Here's what he said:
"The stronger your thighs are, the longer you live. The single most important thing you can do, the thing with the greatest correlate for preserving brain health and body health, is leg strength. Thigh muscle mass inversely correlates with mortality."
Now, most will hear this and think that repetitions of lunges, leg presses, and squats are the way to go, and that may be good enough.
However, the statement above is superficial and backwards in my opinion.
It's not about making your legs stronger to preserve brain health.
It's about loading your brain to preserve the strength of your entire body.
Right now I'm going to prove to you, beyond any doubt, just a few seconds of isometric effort is the single most important thing every person can do for the quality of their longevity.
I've been looking for a reason to bring this up again and here's a good time.
Back in May 2021, I wrote an article titled "THIS COULD CHANGE THE WORLD."
In that article I referenced a New York Times article titled "How We Get Stronger" that explored the findings of a paper by Drs. Glover and Baker published in the Journal of Neuroscience titled "Cortical, Corticospinal, and Reticulospinal Contributions to Strength Training."
This first-of-its-kind study was incredibly significant, and yet, to this day I am still amazed that no one has ever talked about it and the implications it has for not only revolutionizing how we approach physical fitness, but how we can provide everyone a simple, sustainable gateway into greater physical capacity and better health.
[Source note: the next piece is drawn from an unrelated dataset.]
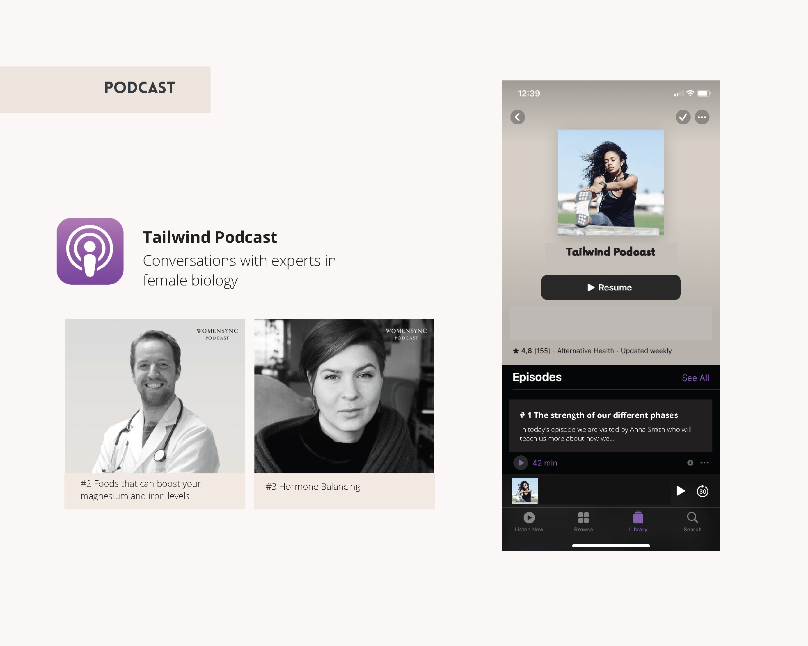
Task: Open mini player artwork thumbnail
Action: tap(524, 491)
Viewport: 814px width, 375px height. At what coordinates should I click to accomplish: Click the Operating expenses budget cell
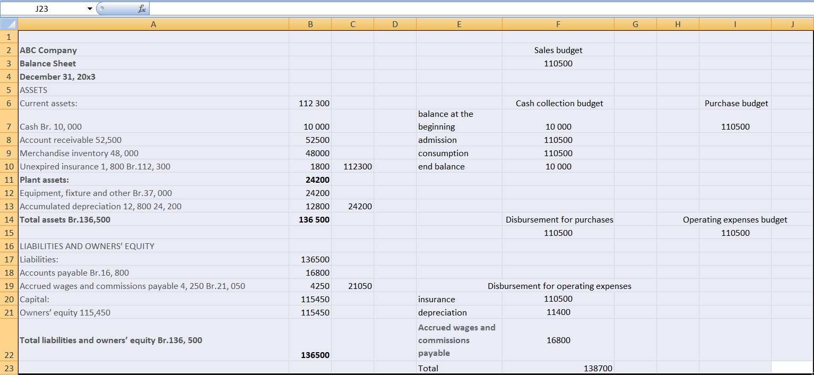click(x=735, y=219)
Let's quickly revisit the study.
As monkeys trained 5 times a week for 3 months with their right arm only, implanted transmitters and electrodes allowed researchers to track how each set of nerves responded and changed.
The load was increased until they could do the equivalent of "a human doing 50 one-armed pull ups," said lead author Isabel Glover.
What drove the impressive gain in strength?
Progressively stronger and more urgent nerve commands to the muscles.
But those messages came from, and strengthened only the Reticulospinal Tract (RST) of nerves.
"Strength isn't just about muscle mass," said Dr. Glover, "You get stronger because neural input to your muscles increases."
If you still believe the lie that the first few weeks of strength training is neural, then after that it's all about the muscles getting stronger, please rethink your position.
It's ALL neural, ALL the time.
The RST is a primitive set of nerves with the largest density of projections into the trunk, upper arms, and thighs on both sides of the body.
It is an integrator of whole body movement and often engages everything at the same time when one important factor is present:
The load needs to be high.
This is undeniable proof why just a few seconds of isometric effort is so effective; the highest loads possible can be created.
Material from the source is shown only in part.